Conservazione della Ginger Beer home made: quanto dura e come mantenerla

La ginger beer fermentata home made è una bevanda viva e continua a fermentare anche dopo l’imbottigliamento. Per questo va sempre conservata in frigorifero (sotto i 4°C), così da rallentare l’attività dei microrganismi e stabilizzarne il gusto. In media dura 7 giorni, mantenendo effervescenza e aromi freschi; oltre questo periodo tende a diventare più acida. Per evitare rischi di sovrappressione è consigliabile aprire leggermente le bottiglie ogni tanto per sfiatare il gas in eccesso.

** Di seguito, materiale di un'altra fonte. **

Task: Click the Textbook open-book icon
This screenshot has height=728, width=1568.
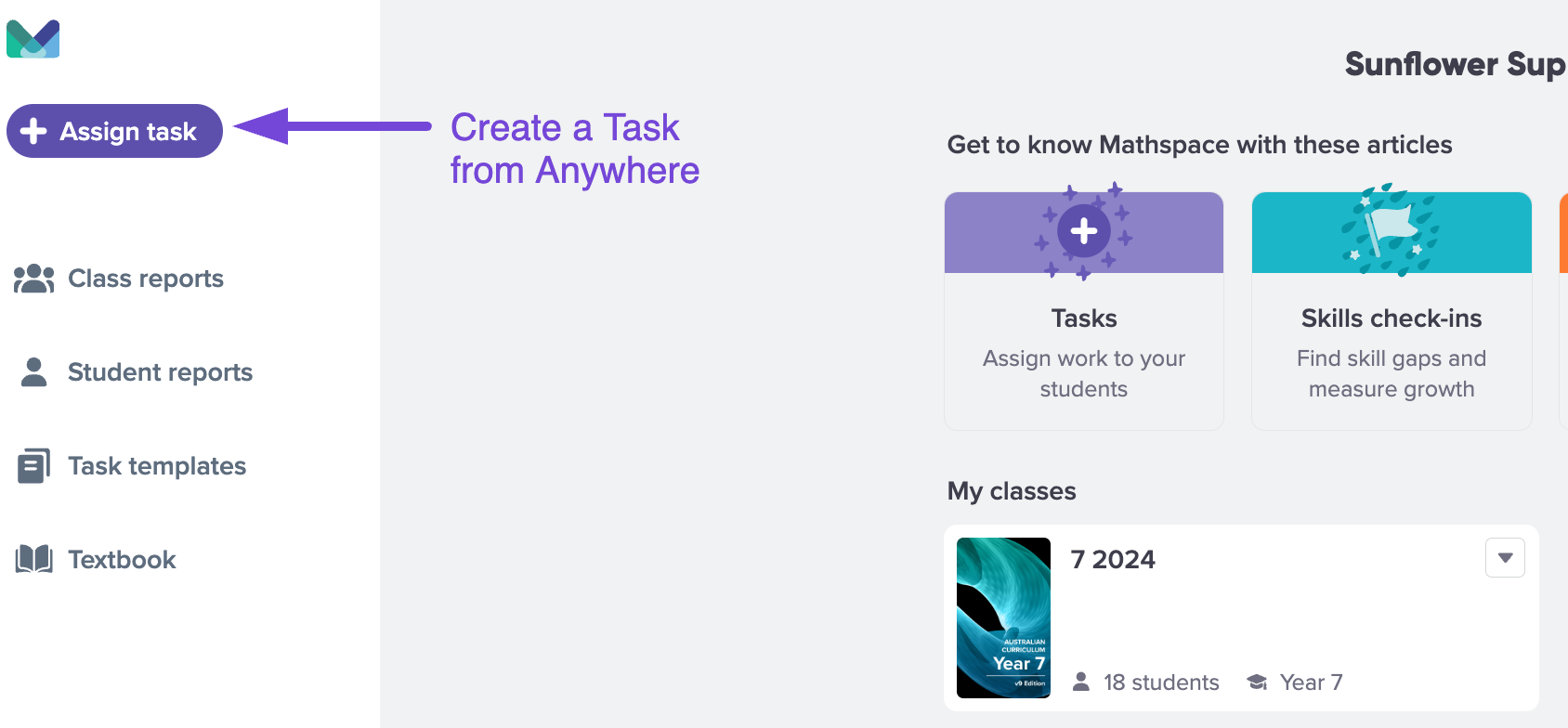Action: 34,559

Come personalizzare la Ginger Beer e fermentare altri succhi

La ricetta base della ginger beer è solo l’inizio: grazie al Ginger Bug puoi creare versioni sempre nuove e su misura. Le spezie (cannella, cardamomo, chiodi di garofano, peperoncino…) possono essere aggiunte in due modi: infuse a caldo nell’acqua che userai per preparare il liquido da fermentare, oppure a freddo, lasciandole macerare per qualche ora. In entrambi i casi è importante raffreddare bene il liquido prima di aggiungere il Ginger Bug, altrimenti il calore ucciderebbe i microrganismi. Ricorda anche di filtrare accuratamente prima di imbottigliare, così da evitare residui che potrebbero riattivare fermentazioni indesiderate o alterare il gusto.

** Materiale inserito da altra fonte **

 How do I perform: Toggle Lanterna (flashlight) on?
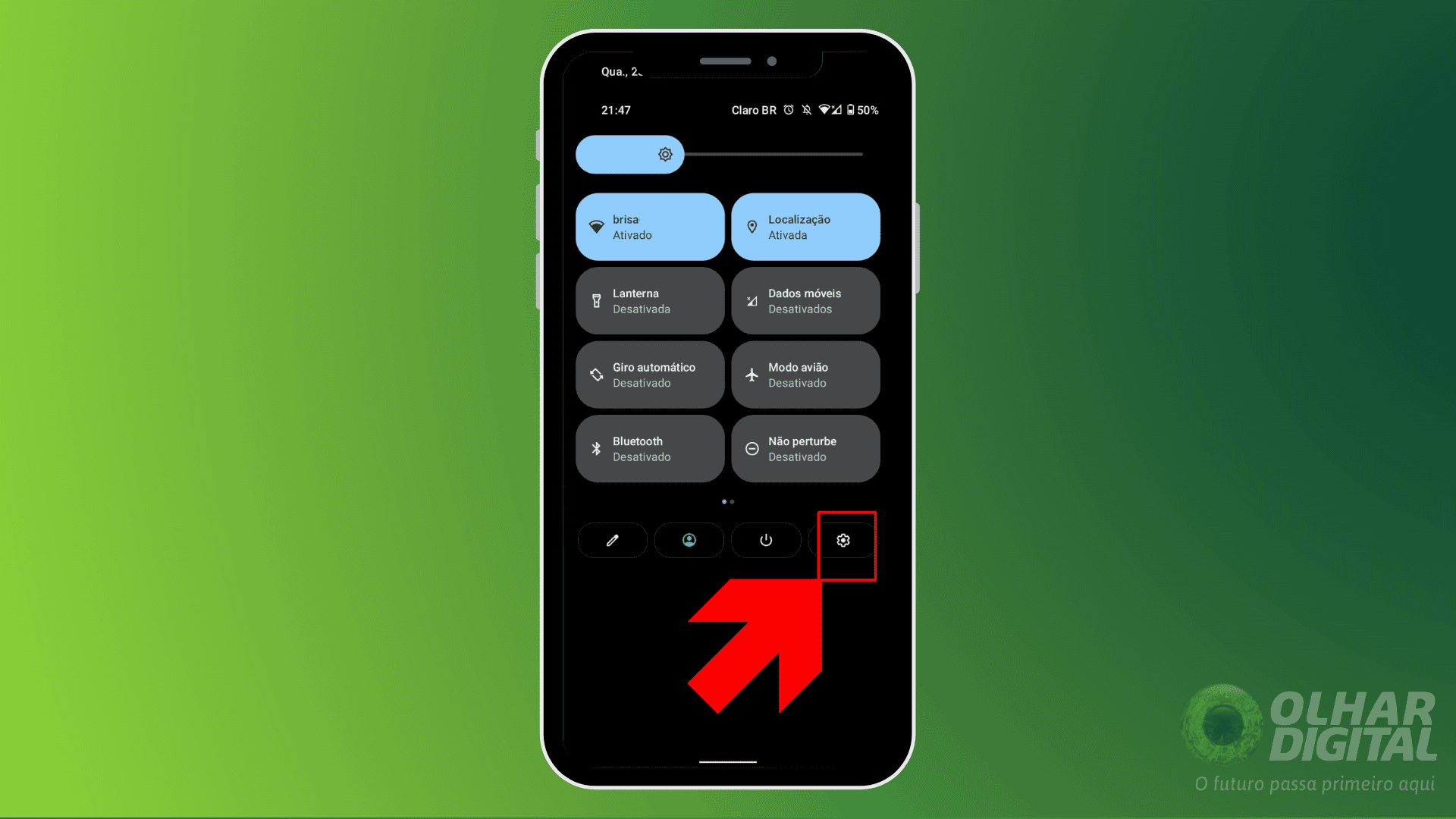(x=650, y=300)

Lo stesso starter può essere usato anche per fermentare altri succhi di frutta o infusi: otterrai bevande naturalmente frizzanti e aromatiche, perfette da bere da sole o da inserire in cocktail creativi.

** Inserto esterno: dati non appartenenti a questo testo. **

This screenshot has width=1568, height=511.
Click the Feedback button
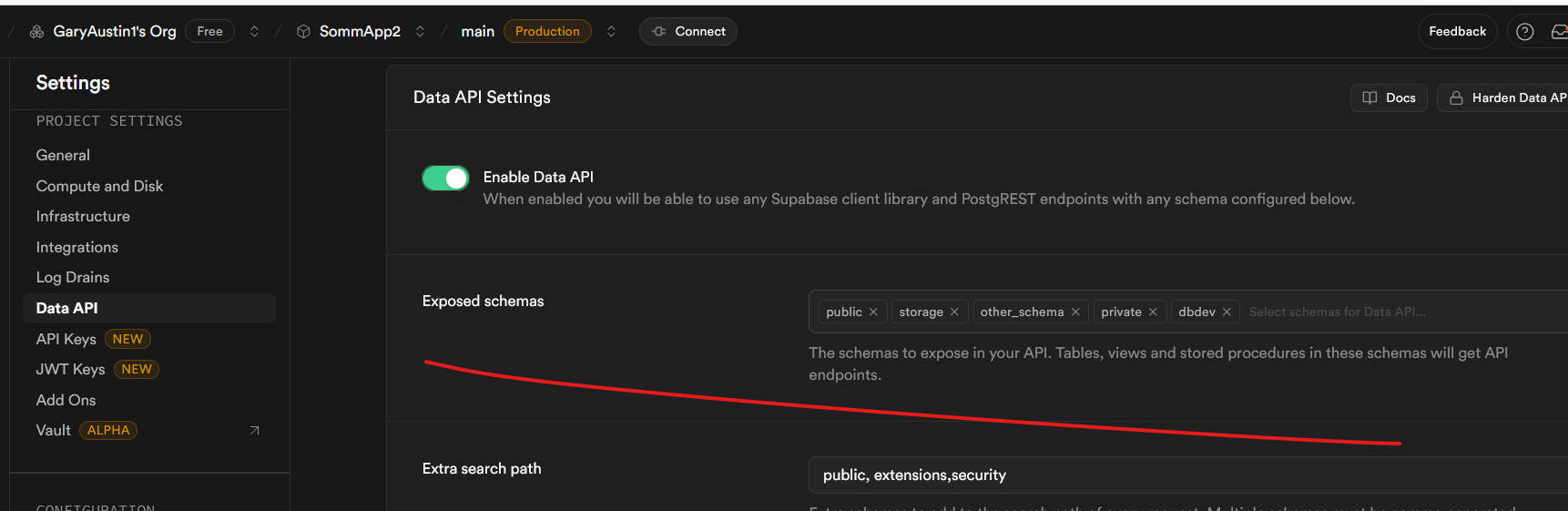click(1457, 32)
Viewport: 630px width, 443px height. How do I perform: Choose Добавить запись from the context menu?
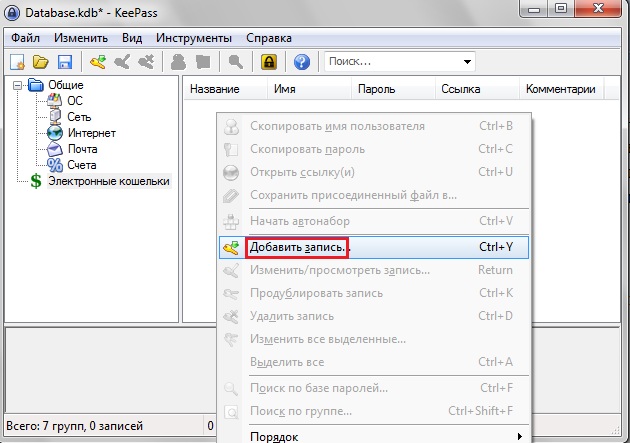[x=298, y=246]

Cocktail con Ginger Beer: dai grandi classici ai twist moderni

La ginger beer è tra i mixer più amati in miscelazione perché unisce freschezza, acidità e quella nota speziata che rende unico ogni sorso. Tra i cocktail classici che la utilizzano troviamo il Moscow Mule e il Dark ’n’ Stormy. Accanto ai classici, la ginger beer si presta benissimo a twist contemporanei, come il Moroccan Mule con Ginger Beer e limoni marocchini. Non solo: questo fermentato allo zenzero è perfetto anche come base per cocktail analcolici, grazie alla sua effervescenza naturale e al suo profilo aromatico complesso. Bevuta da sola, ben fredda, è già un’ottima alternativa alle classiche bibite gassate, ideale per chi cerca un’alternativa più autentica e artigianale.